- _STATED GOAL 1_:
List every line in the entries that contains the string "Select", matching case exactly.

__________________________________________________

So you've read a lot of 'for 2015' lists recently.
Here's why this one is different ;)
We know: your inbox is already full of MUST-READ predictions for 2015. And no doubt some of them were great.
So you're already well versed in the Big Changes coming. The Internet of Things (yes, more of it). More smartphones. Economic recovery (the US). Economic slowdown (China). Economic uncertainty (pretty much everywhere). Aging populations. More China. You know the drill.
This list is different. First, it's consumer trends that we're interested in. Not the ongoing macro-trends (see above) that will form the backdrop to 2015.
Second, and more important, when it comes to this list the trends aren't really the point...
This list is all about actionable opportunity.
Trends are just a means to an end: successful (and profitable!) innovation.
An industry secret:
Trends aren't really the point – opportunities are.
So, time to be transparent: yes, our list does feature the Internet of Things. But in the INTERNET OF SHARING THINGS you'll discover one exciting way to do something with these technologies, for consumers, in 2015.
The same goes for each of the 10 trends below: each one highlights a key, actionable innovation opportunity that could see YOU serve, delight, surprise or build stronger relationships with your customers. Indeed, you could (and should!) start putting at least one of these into action tomorrow, if not in the weeks and months ahead!
So all set? Read, be inspired, then get going!
10 trends shaping consumerism in 2015
And 10 ideas to put into action. TOMORROW! ;)
1. INSTANT SKILLS »
All the gear, AND the idea.
2. FAST-LANING »
The end of the line for waiting in line.
3. FAIR SPLITTING »
Mobile wallets find their (shared) value.
4. INTERNET OF SHARED THINGS »
New connections. New behaviors. New opportunities.
5. BRANDED GOVERNMENT »
Time to get behind corporate-powered civic change.
10 trends shaping consumerism in 2015
6. POST-DEMOGRAPHIC CONSUMERISM »
Demographics are dead! Long live demographics!
7. CURRENCIES OF CHANGE »
Because good behavior should no longer (just) be its own reward.
8. SYMPATHETIC PRICING »
Pain point-targeting discounts.
9. ROBOLOVE »
2015: Rise of the Robots.
10. BRAND STANDS »
Get off the fence!
Why 2015's status-hungry prosumers will LOVE services that allow professional-quality output – minus the learning or time barriers.

__________________________________________________

- _STATED GOAL 2_:
Echo the consumer trends article word for word, between "3. FAIR SPLITTING" and "corporate-powered civic change.", inclusive.

__________________________________________________

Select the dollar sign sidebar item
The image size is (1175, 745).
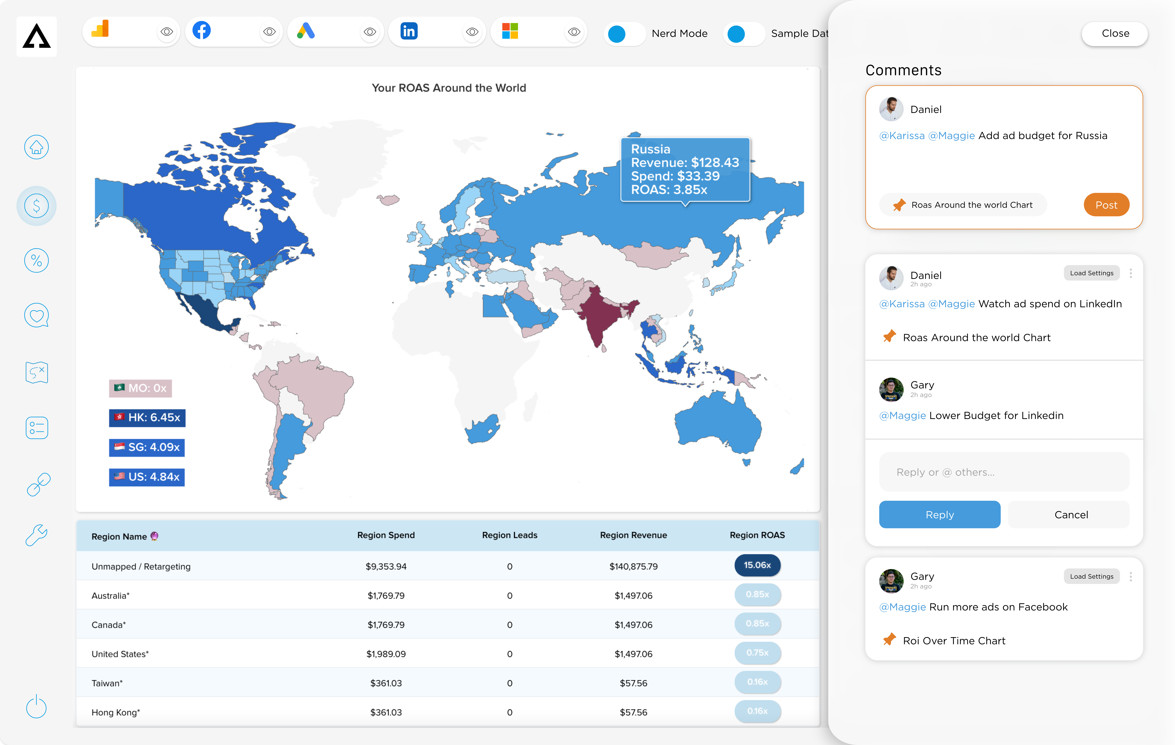[37, 206]
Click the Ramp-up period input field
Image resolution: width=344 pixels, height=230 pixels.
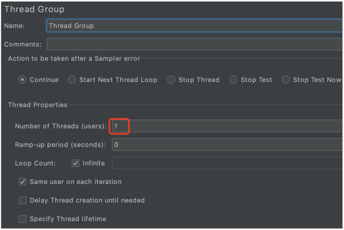point(226,145)
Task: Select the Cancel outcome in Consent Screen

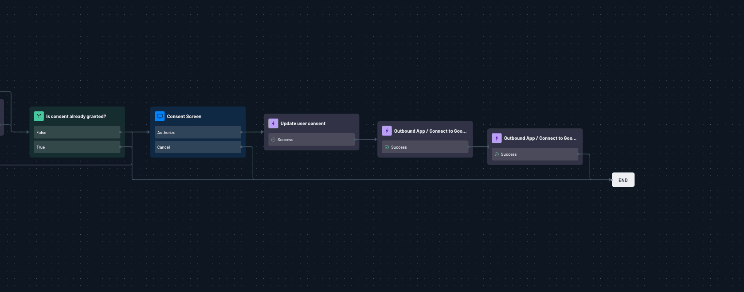Action: tap(197, 147)
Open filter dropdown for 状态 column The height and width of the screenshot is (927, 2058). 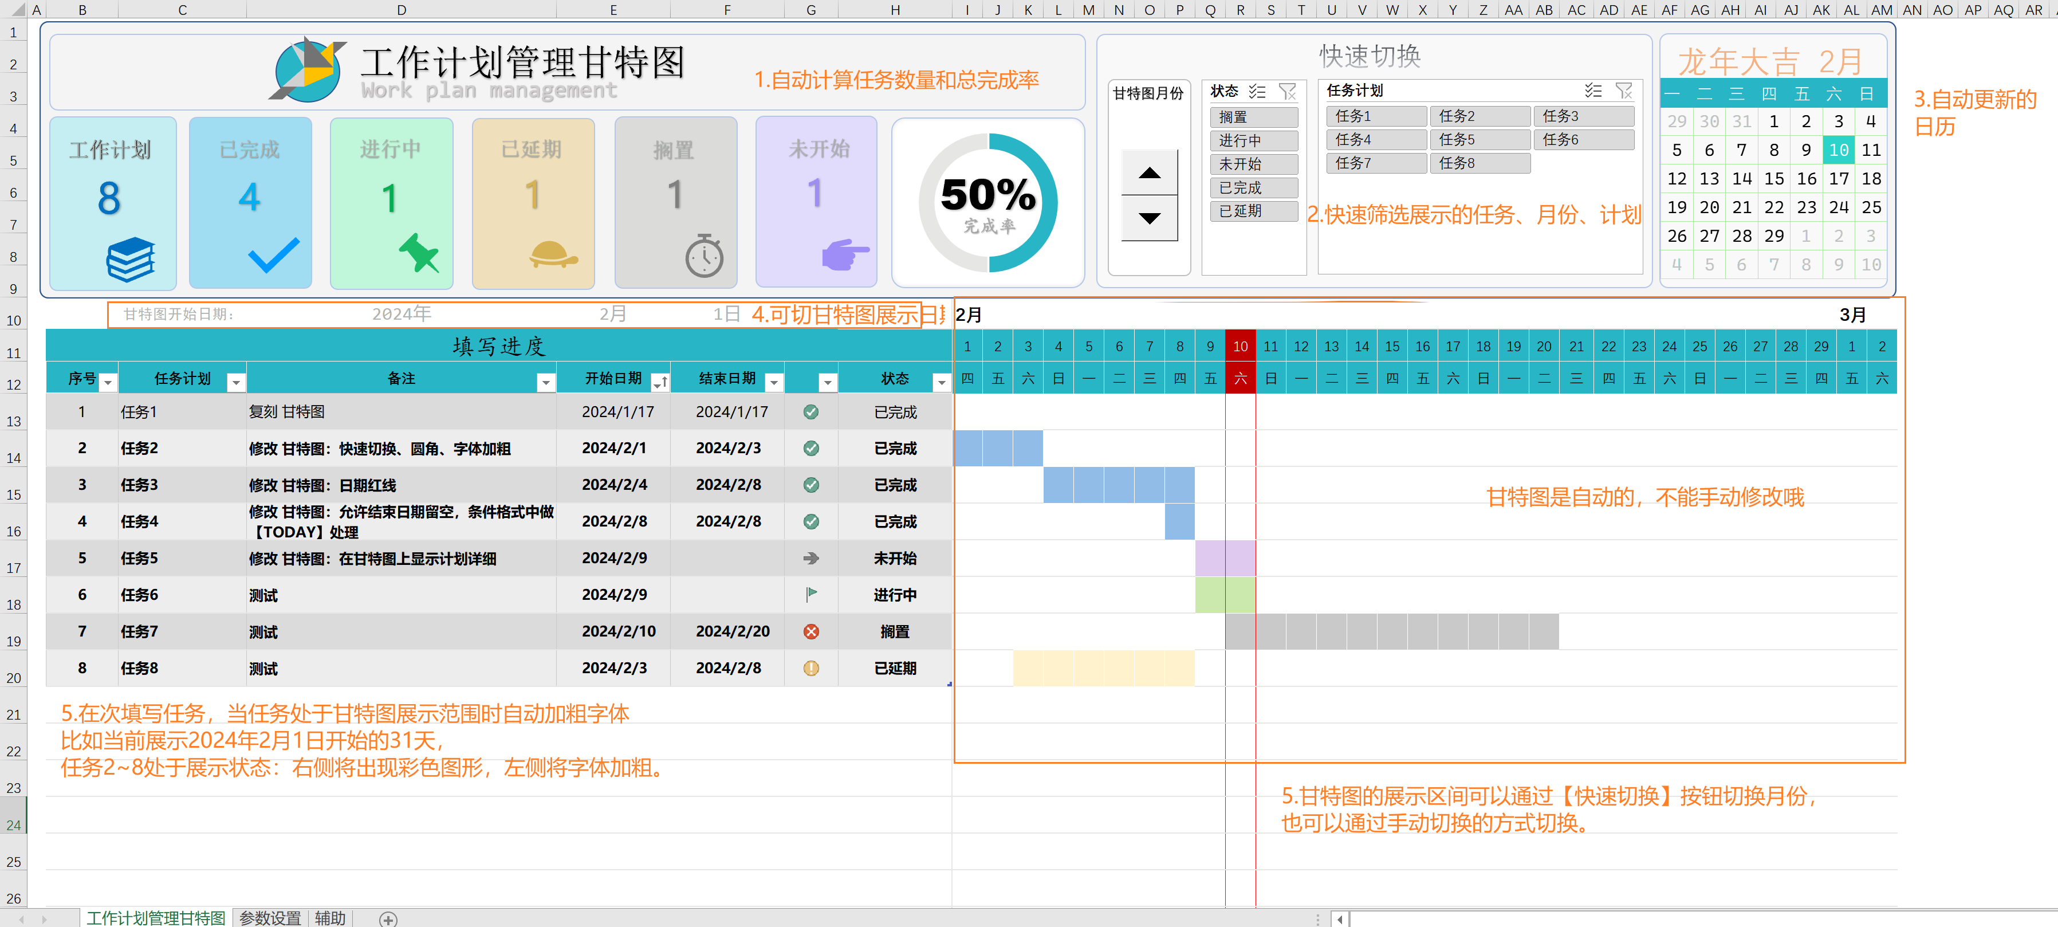point(941,384)
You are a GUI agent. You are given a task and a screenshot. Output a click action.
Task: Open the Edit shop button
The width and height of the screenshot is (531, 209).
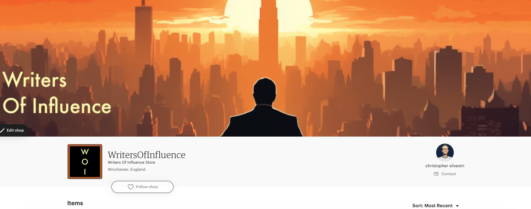tap(14, 130)
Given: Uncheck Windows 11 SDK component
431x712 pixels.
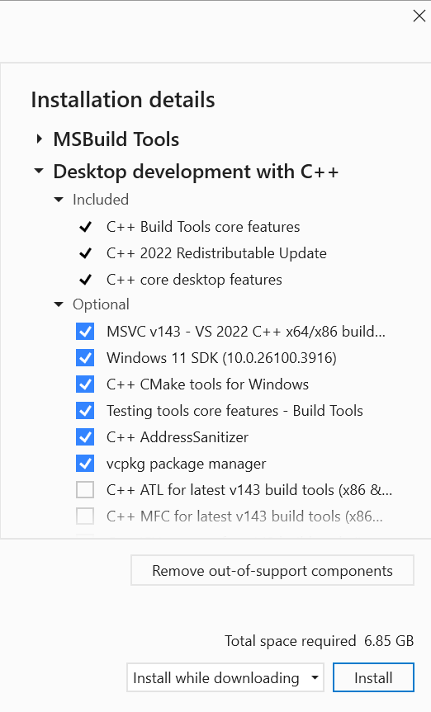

__________________________________________________

- _EXPECTED OUTPUT 1_:
Select the dollar sign sidebar item
Task: Select the Cancel outcome in Consent Screen

- _EXPECTED OUTPUT 2_:
3. FAIR SPLITTING »
Mobile wallets find their (shared) value.
4. INTERNET OF SHARED THINGS »
New connections. New behaviors. New opportunities.
5. BRANDED GOVERNMENT »
Time to get behind corporate-powered civic change.